Chevalier conducts dangerous liaisons between Harrison Jr and Weaving as the heady scent of revolution wafts through the streets of Paris. Csokas’s jealous spouse is a cookie cutter villain but he serves a clear narrative purpose as Williams’ picture builds to a rousing performance of Bologne’s emphatic Violin Concerto No 9.
Find Chevalier in the cinemas
Action
Transformers: Rise Of The Beasts (12A)
Review: The infinite monkey theorem in mathematics suggests primates randomly hitting keys on a typewriter could eventually produce a literary masterpiece. I’d contend that an army of robot monkeys, similar to the Optimus Primal gorilla in director Steven Caple Jr’s picture, could eventually replicate the work of the five human screenwriters of this seventh chapter of the blockbuster series. Transformers: Rise Of The Beasts lumbers through two hours of treasure-hunting hokum that introduces characters from the Transformers: Beast Wars saga and feigns suspense by threatening our existence with a gargantuan villain that devours planets like Earth.

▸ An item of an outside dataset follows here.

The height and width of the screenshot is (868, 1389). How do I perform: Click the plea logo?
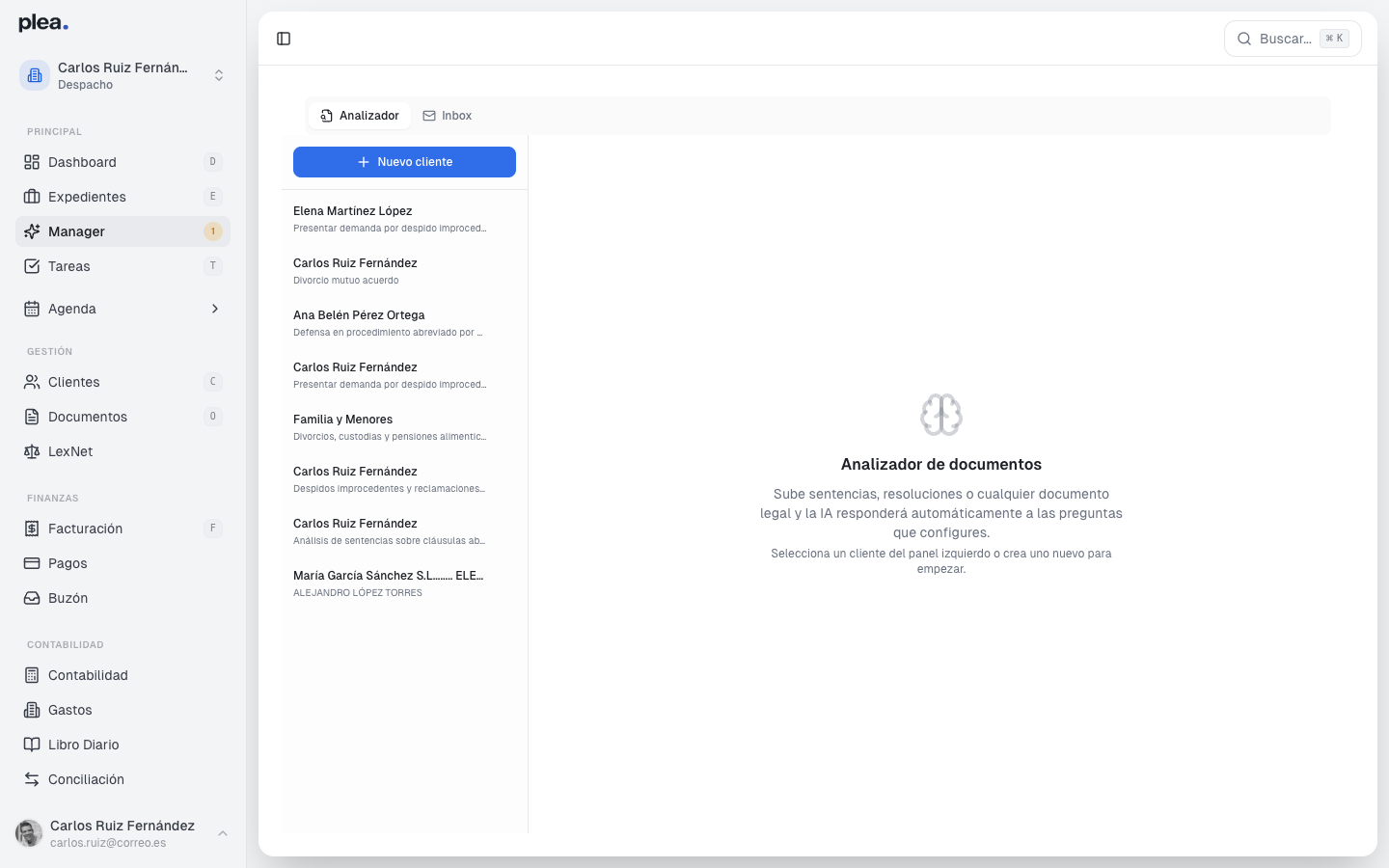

Caple Jr’s film is chronologically positioned as a sequel to Bumblebee and a prequel to the first Transformers film released in 2007 so there is 100% probability that pivotal characters will survive to interact with Shia LaBeouf, Megan Fox and Mark Wahlberg further along the timeline. Dramatic tension evaporates and this latest overblown jaunt resorts to the usual blitzkrieg of bombastic action set pieces and perfunctory human protagonists including a museum worker played by Dominique Fishback, who exists solely to forcibly shepherd a flimsy plot from A to Zzzzzz. She portrays the most important character in Transformers: Rise Of The Beasts and the least interesting. An entire back story is shoehorned into one throwaway scene in the hold of a cargo plane.

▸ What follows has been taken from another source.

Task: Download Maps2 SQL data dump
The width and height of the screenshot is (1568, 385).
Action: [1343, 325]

In 1994 New York City, ex-serviceman Noah Diaz (Anthony Ramos) urgently seeks work to support his mother (Luna Lauren Velez) and cover the spiralling medical bills of a sickly 11-year-old brother (Dean Scott Vazquez). He reluctantly accepts a job from neighbourhood chancer Reek (Tobe Nwigwe) to steal a sports car from a hotel parking garage. The high-end motor turns out to be robot-in-disguise Mirage (voiced by Pete Davidson), who propels Noah into the midst of a hunt for a precious Transwarp key, which will allow Autobot leader Optimus Prime (Peter Cullen) and his mechanised compatriots to return home to Cybertron.
The precious artefact is in the possession of museum worker Elena Wallace (Fishback), who is blissfully unaware of the key’s importance. Alas, Terrorcon assassin Scourge (Peter Dinklage) and his deadly hench-bots also seek the trinket to summon their planet-devouring master Unicron (Colman Domingo). The fate of Earth hangs in the balance and creature compatriots the Maximals led by Optimus Primal (Ron Perlman) bolsters the Autobot ranks in the fight against Scourge.
Transformers: Rise Of The Beasts is an emotionally hollow retread that relies heavily on fans’ enduring affection for the robots. Ramos is an appealing hero with a strict moral compass but he eventually gets lost in the Iron Man-lite bluster of a lacklustre showdown. A post-credits tease establishes Caple Jr’s film as the opening salvo of a new trilogy, regardless of whether we want one.